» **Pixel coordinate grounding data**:
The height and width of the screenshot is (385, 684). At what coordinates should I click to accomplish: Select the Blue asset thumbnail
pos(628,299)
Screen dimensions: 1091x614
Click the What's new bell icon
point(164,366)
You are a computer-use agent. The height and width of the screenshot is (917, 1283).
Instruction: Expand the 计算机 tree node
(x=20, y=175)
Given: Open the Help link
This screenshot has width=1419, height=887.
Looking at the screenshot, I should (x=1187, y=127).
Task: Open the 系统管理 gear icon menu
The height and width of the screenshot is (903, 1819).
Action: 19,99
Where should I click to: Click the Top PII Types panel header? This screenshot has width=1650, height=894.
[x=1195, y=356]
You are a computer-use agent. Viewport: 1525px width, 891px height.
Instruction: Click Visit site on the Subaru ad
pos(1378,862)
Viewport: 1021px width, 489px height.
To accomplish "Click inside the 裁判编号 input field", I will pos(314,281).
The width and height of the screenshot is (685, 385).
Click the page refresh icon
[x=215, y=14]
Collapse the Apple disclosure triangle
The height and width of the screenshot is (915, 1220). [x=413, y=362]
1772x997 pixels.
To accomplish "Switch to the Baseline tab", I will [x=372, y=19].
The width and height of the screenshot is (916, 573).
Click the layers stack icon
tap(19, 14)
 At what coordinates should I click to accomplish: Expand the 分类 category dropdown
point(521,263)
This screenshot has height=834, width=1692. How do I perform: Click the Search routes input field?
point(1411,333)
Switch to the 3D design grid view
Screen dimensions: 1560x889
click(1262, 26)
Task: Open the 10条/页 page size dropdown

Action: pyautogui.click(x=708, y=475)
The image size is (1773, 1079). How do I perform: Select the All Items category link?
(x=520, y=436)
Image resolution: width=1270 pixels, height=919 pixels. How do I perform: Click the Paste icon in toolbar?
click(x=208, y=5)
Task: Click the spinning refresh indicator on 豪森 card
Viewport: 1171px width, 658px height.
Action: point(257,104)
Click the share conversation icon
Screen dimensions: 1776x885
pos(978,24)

» **WHAT YOU HAVE TO DO**:
The records above need to be written out once more, exactly.

» **OUTPUT FOR THIS TASK**:
The height and width of the screenshot is (385, 684). At what coordinates should I click to accomplish: Select the Blue asset thumbnail
pos(628,299)
Screen dimensions: 1091x614
Click the What's new bell icon
point(164,366)
You are a computer-use agent. The height and width of the screenshot is (917, 1283).
Instruction: Expand the 计算机 tree node
(x=20, y=175)
Given: Open the Help link
This screenshot has width=1419, height=887.
Looking at the screenshot, I should (x=1187, y=127).
Task: Open the 系统管理 gear icon menu
The height and width of the screenshot is (903, 1819).
Action: 19,99
Where should I click to: Click the Top PII Types panel header? This screenshot has width=1650, height=894.
[x=1195, y=356]
You are a computer-use agent. Viewport: 1525px width, 891px height.
Instruction: Click Visit site on the Subaru ad
pos(1378,862)
Viewport: 1021px width, 489px height.
To accomplish "Click inside the 裁判编号 input field", I will pos(314,281).
The width and height of the screenshot is (685, 385).
Click the page refresh icon
[x=215, y=14]
Collapse the Apple disclosure triangle
The height and width of the screenshot is (915, 1220). [x=413, y=362]
1772x997 pixels.
To accomplish "Switch to the Baseline tab", I will [x=372, y=19].
The width and height of the screenshot is (916, 573).
Click the layers stack icon
tap(19, 14)
 At what coordinates should I click to accomplish: Expand the 分类 category dropdown
point(521,263)
This screenshot has height=834, width=1692. How do I perform: Click the Search routes input field?
point(1411,333)
Switch to the 3D design grid view
Screen dimensions: 1560x889
click(1262, 26)
Task: Open the 10条/页 page size dropdown

Action: pyautogui.click(x=708, y=475)
The image size is (1773, 1079). How do I perform: Select the All Items category link?
(x=520, y=436)
Image resolution: width=1270 pixels, height=919 pixels. How do I perform: Click the Paste icon in toolbar?
click(x=208, y=5)
Task: Click the spinning refresh indicator on 豪森 card
Viewport: 1171px width, 658px height.
Action: point(257,104)
Click the share conversation icon
Screen dimensions: 1776x885
pos(978,24)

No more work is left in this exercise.